*Goal*. In the letter below, by how much had Hoboken under-budgeted its health insurance?

*Document text*.
# # # #
Zimmer on the $3.7M Bond
After last night’s council meeting, 4th Ward Councilwoman Dawn Zimmer sent this letter out to her supporters and constituents:
Over the past several weeks, my fellow City Council colleagues and I learned that the Administration has been misleading the City Council and the people of Hoboken about the state of our City’s finances. We have spent millions of dollars more in this fiscal year than the Mayor disclosed in his budget. The City has been hiding its true spending by continually “sliding” payments into the next fiscal year. This practice is clearly irresponsible and very likely illegal.
The most egregious example is our health insurance. Last week, the City’s health insurance was almost canceled due to the fact that we had fallen at least 4 months behind in our bills. This was not a simple oversight. The City had under budgeted its health insurance by $3,600,000, and the Administration was trying to hide the information from its citizens. The City simply stopped paying its bills, planning to hide the true cost of this year’s operations in next year’s budget.
Had the City not received a termination notice from the insurer, we may never have discovered what was going on. We still don’t know what other expenses may have been hidden in this way. There are 40 days left in the fiscal year, and the Administration is still unable or unwilling to provide a straight answer as to how much it cost to run the City this year.
As of today, we know that our budget deficit is at least $7,900,000. Once full information is known, it is likely that the number will be even higher. The City has exceeded the amount that it is legally permitted to spend by millions of dollars. As a result, it is likely that there will be a substantial increase in our 4th quarter tax bills. The responsibility for this situation lies squarely with our Mayor, and those public officials who knew what was going on and helped cover it up.
Last night, the Administration asked the City Council to approve an application for a “spending cap” waiver. In essence, this waiver application would ask the State to retroactively approve over-expenditures that have already been spent, at a time when the Administration has still not been forthcoming as to the full extent of our problem.
By a 5-4 vote, the Council refused to permit this. The likely result is that the State Department of Community Affairs will step in and oversee our budget process. We finally will have the opportunity to have our “books” fully examined, so that the people of Hoboken can learn the truth about how our City is being managed. The five votes were cast by me, Councilman Cunningham, Councilman Russo, Council President Castellano and Councilwoman Mason.
While resolving our current situation will be painful, we are finally on our way to righting our fiscal ship. Once that it is done, and our financial situation is finally transparent, we will be able to plan responsibly for the future, and make the investments in parks and infrastructure that our City so sorely needs.
# # # #
*Raw data*.
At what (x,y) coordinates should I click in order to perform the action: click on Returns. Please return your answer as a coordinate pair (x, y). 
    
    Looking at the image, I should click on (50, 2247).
# # # #
*Solution to this problem*. $3,600,000